Por Maurício Cavalheiro

Minha esposa enfatizou riscos de estripulias na tentativa de convencer a mãe em não fazê-las. Entretanto, sabendo que a velha era teimosa e indomesticável, me cobriu de beijos e implorou:
– Benzinho, vai lá você comprar o remédio pra mamãe, vai.
– Agora? Impossível! Só se for depois do jogo.
– Depois não dá. Ela precisa tomar o remédio dentro de meia-hora.
Reabasteci meu copo com cerveja e enfiei azeitonas na boca.
– O segundo tempo começou agora. Desculpe.
Cuspindo marimbondos, prometeu-me dias intermináveis de seca, caso eu não cuidasse da sogrinha. Assim que saiu, a velha alinhou a escada ao lado do pinheiro. Com dificuldade, ascendeu, equilibrou os quase cem quilos dispostos no corpo de metro e meio, e dedicou-se ao adereçamento da árvore de natal. Ofereci ajuda, mas fui repelido, como sempre: “Você não presta pra nada!”
Assim sendo, acomodei-me na poltrona para assistir ao jogo. Meu time precisava de vitória simples para ser campeão. 0 x 0 era o placar. No último lance, a bola venenosa cruzada na área resultou em…
– Gooooooooool!!!
Gritei com tanta euforia que a velha se assustou, desequilibrou-se, caiu, e bateu com a cabeça na mesinha de mármore. Imagine a queda de um elefante. O chão tremeu. Fui prestar os primeiros socorros. Ao me aproximar da massa adiposa, minha esposa chegou.
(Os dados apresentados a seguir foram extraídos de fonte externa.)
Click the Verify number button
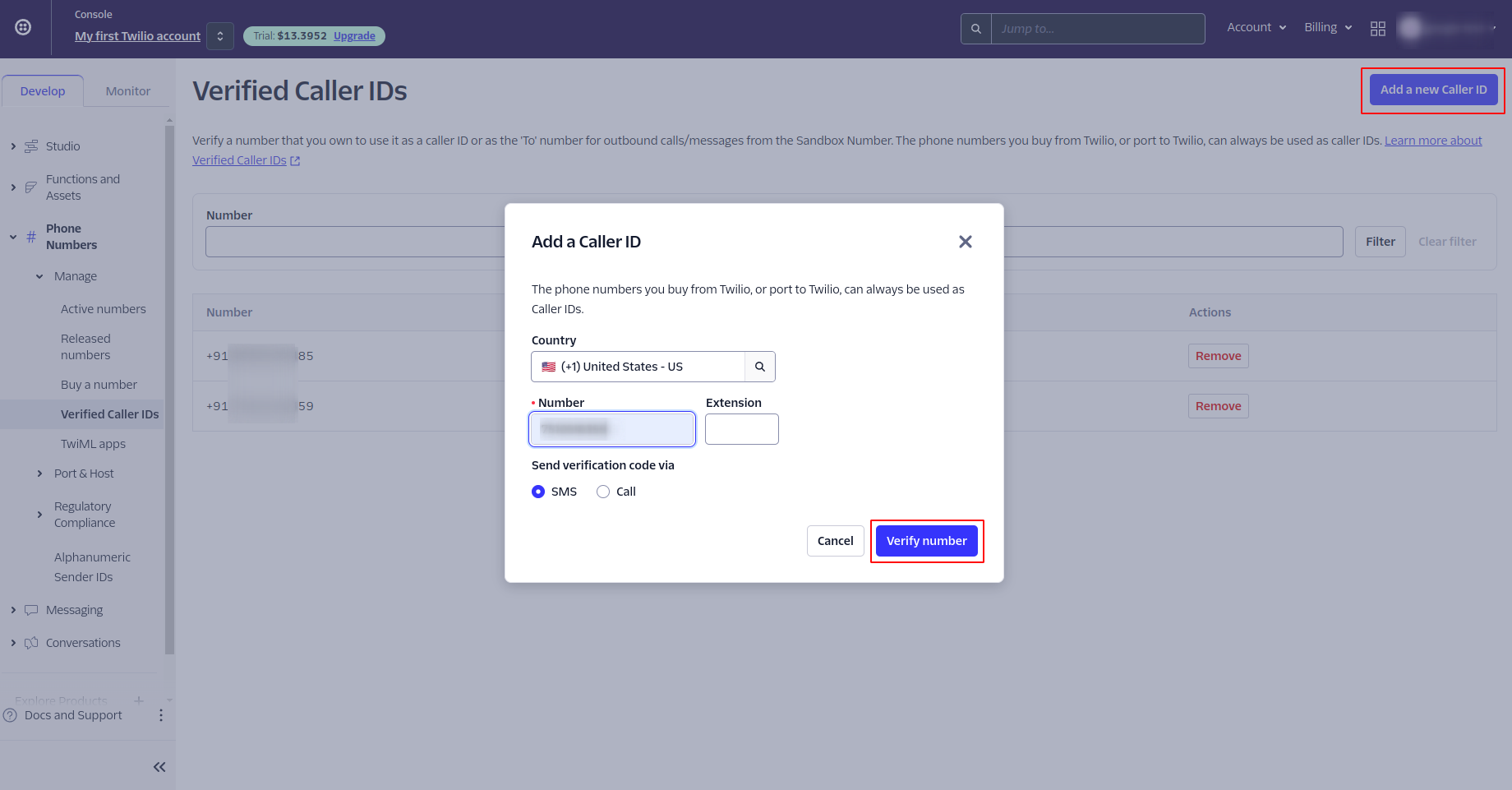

– O que aconteceu? Você matou mamãe?
– Ela… caiu.
– Você não presta pra nada! O que está esperando? Chame a ambulância! Chame os bombeiros! Chame o doutor, pelo amor de Deus!
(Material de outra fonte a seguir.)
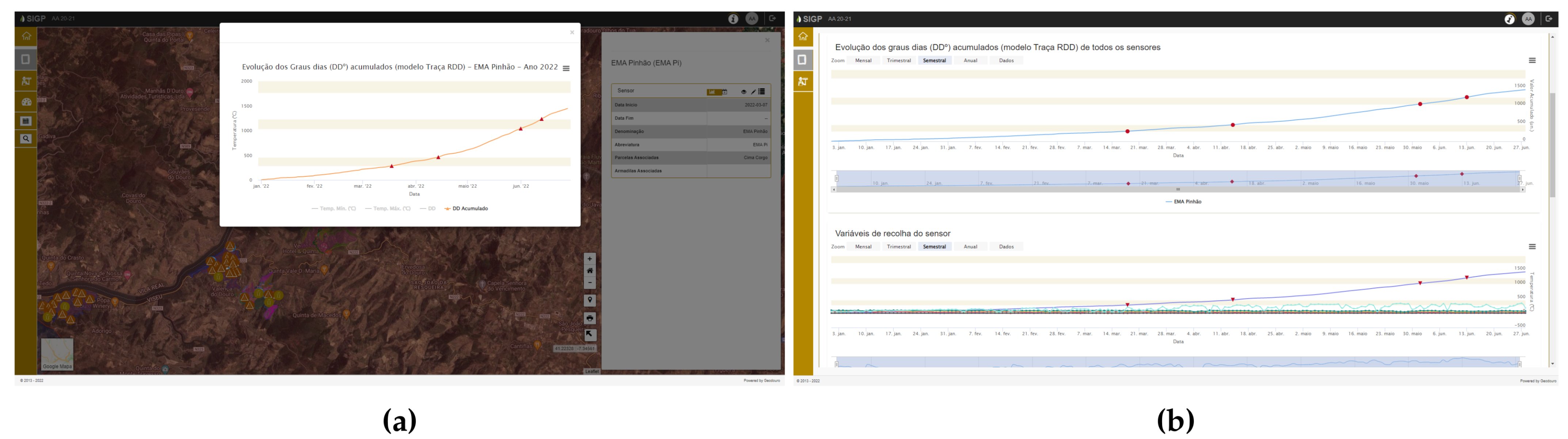This screenshot has height=439, width=1568.
Task: Click the 'Mensal' button in 'Variáveis de recolha' chart
Action: tap(863, 247)
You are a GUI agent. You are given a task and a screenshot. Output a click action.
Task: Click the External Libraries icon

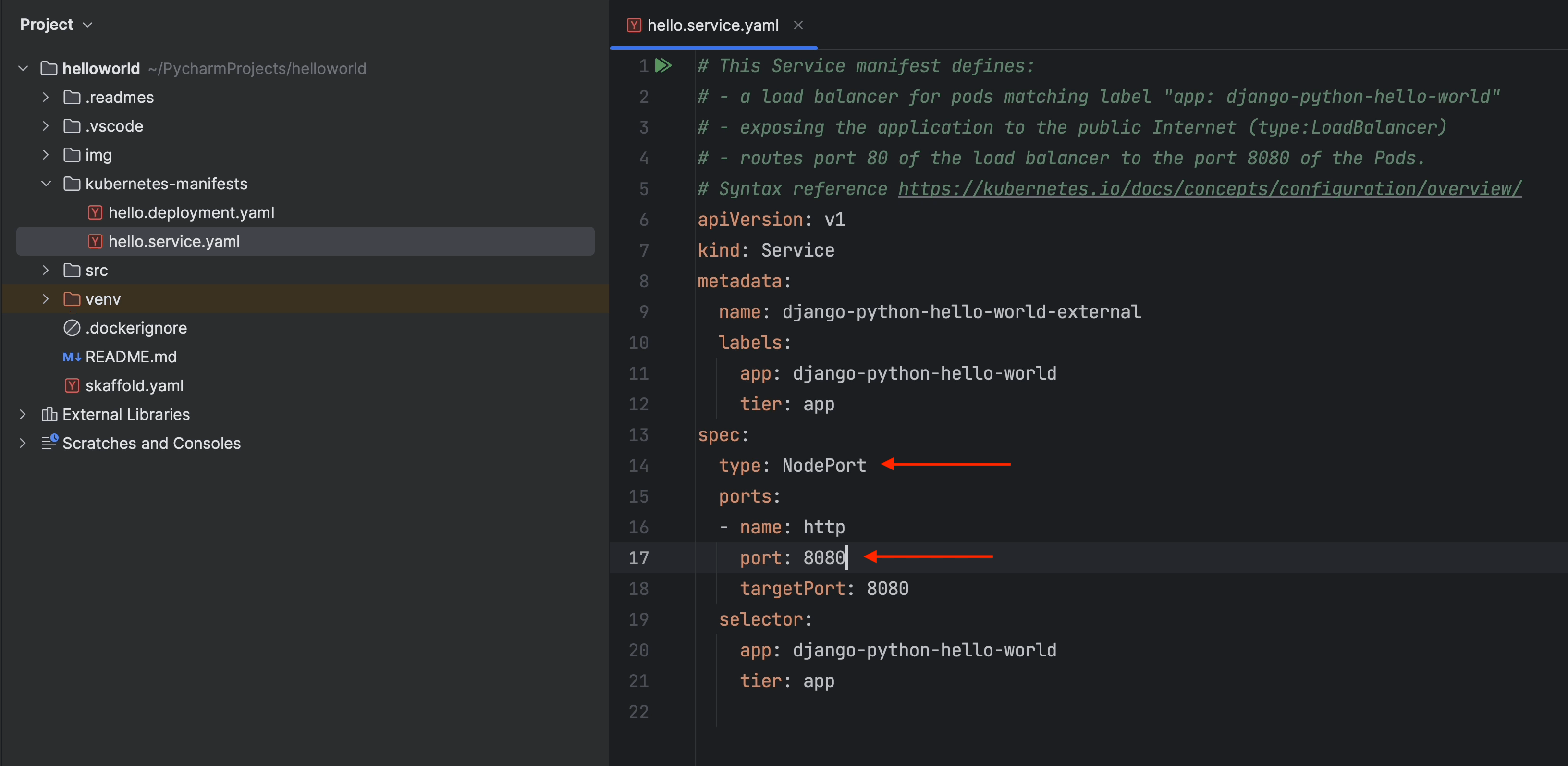point(49,415)
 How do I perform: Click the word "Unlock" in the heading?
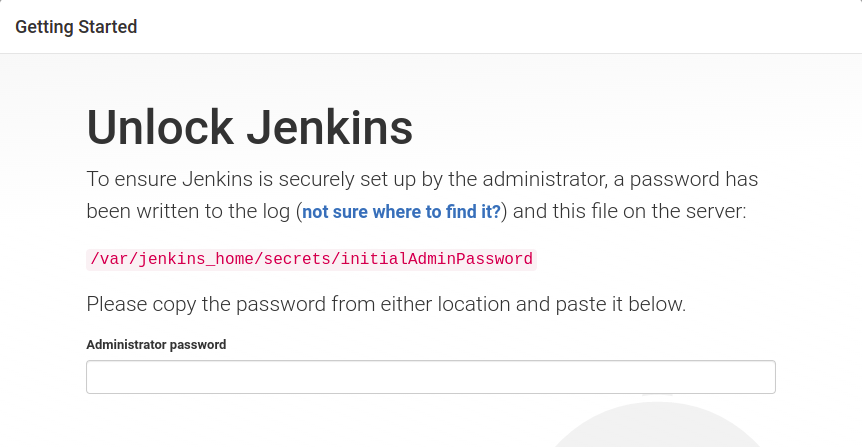tap(158, 128)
Selecionei o número da agenda.
– Alô! Dr. Neira? Minha sogra caiu da escada e bateu a cabeça.
– Senhor…
– Venha depressa, por favor!
– Mas, senhor…
– Dinheiro não é problema. Pode cobrar o quanto quiser. Mas venha rápido. Venha, no máximo, em cinco minutos. Não se arrependerá.
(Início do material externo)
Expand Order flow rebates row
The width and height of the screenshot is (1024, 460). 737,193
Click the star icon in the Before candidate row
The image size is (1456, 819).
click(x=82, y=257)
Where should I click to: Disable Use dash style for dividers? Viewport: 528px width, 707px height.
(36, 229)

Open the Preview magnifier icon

– Mamãe! Mamãe! Fale comigo, pelo amor de Deus!
– Anote o endereço…
Desliguei o telefone e continuei comendo azeitonas.
– Monstro! Insensível! Quero o divórcio!
Numa dessas vociferações, ela me esmurrou às costas; as azeitonas se entalaram na garganta, sufocando-me. Vi minha sogra recuperar os sentidos, enquanto eu perdia os meus.
A campainha tocou no instante em que a velha se levantou. Ao tempo em que minha esposa abria a porta, a ressuscitada se aproximou e me comprimiu violentamente, fazendo com que as azeitonas fossem expelidas.
– Dr. Neira? Graças a Deus o senhor chegou. Minha mãe… Meu marido… o senhor precisa avaliá-los.
– Dona, eu não sou doutor. Sou agente funerário. Posso ir embora?
Ela ficou pasmada. Em seguida, olhando-me enfurecida, respondeu:
– Fique, moço. Sua vinda não foi em vão.